**INFORMATION SHOWN**

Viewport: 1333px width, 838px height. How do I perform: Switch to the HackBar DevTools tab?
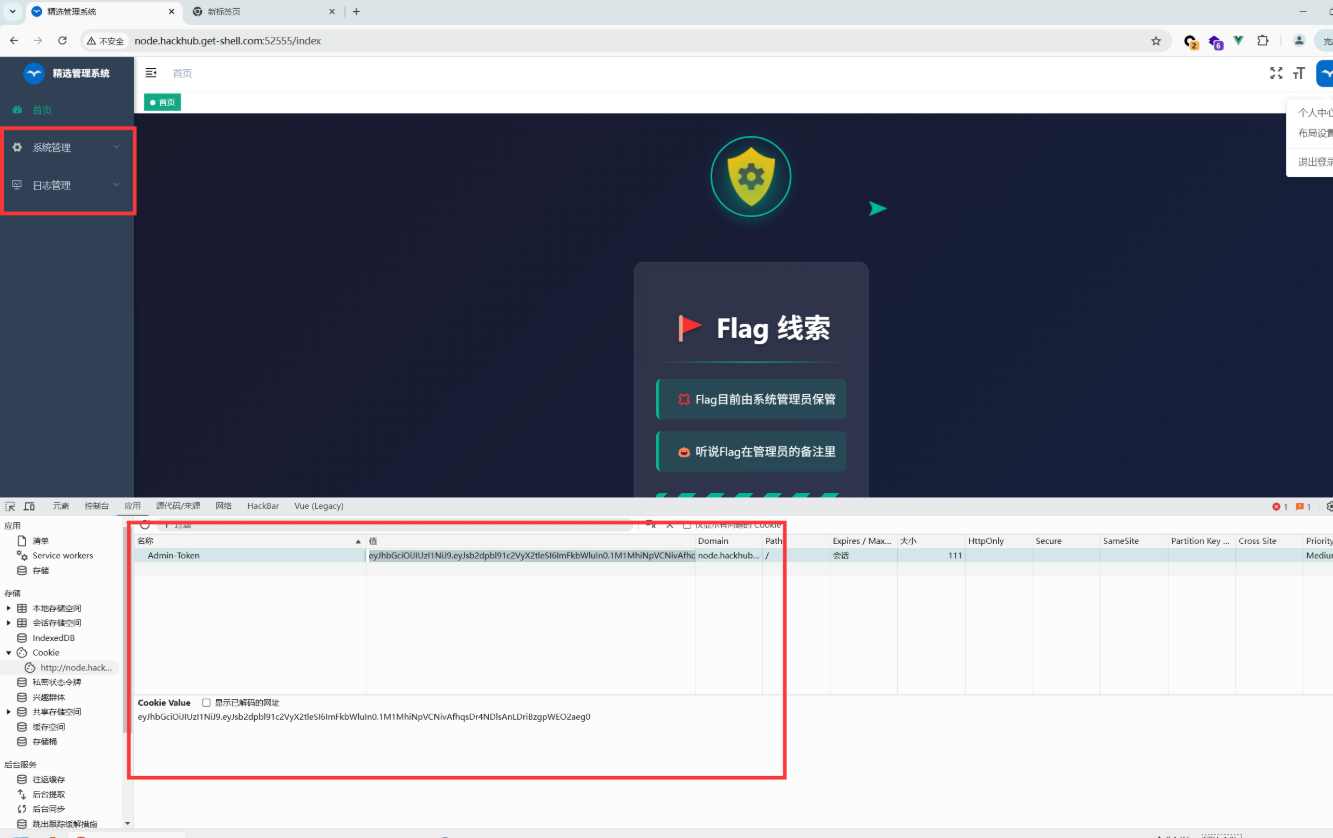pos(263,506)
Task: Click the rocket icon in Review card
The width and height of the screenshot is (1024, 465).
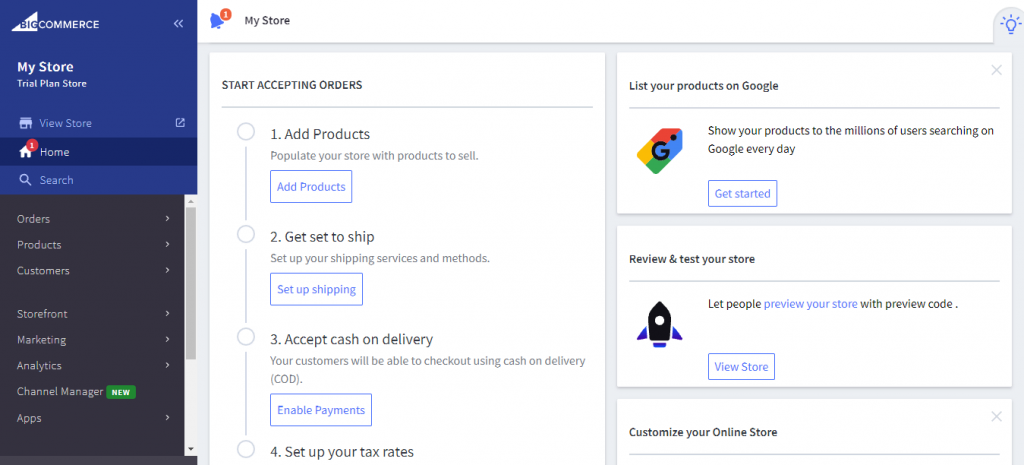Action: coord(659,323)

**TASK OBJECTIVE**
Please render the entries above as a Markdown table with two columns, Row for the line number and Entry for the line itself. Skip blank lines and leave the pictures out.

**FINAL RESULT**
| Row | Entry |
|---|---|
| 1 | Viewport: 1333px width, 838px height. How do I perform: Switch to the HackBar DevTools tab? |
| 2 | pos(263,506) |
| 3 | Task: Click the rocket icon in Review card |
| 4 | The width and height of the screenshot is (1024, 465). |
| 5 | Action: coord(659,323) |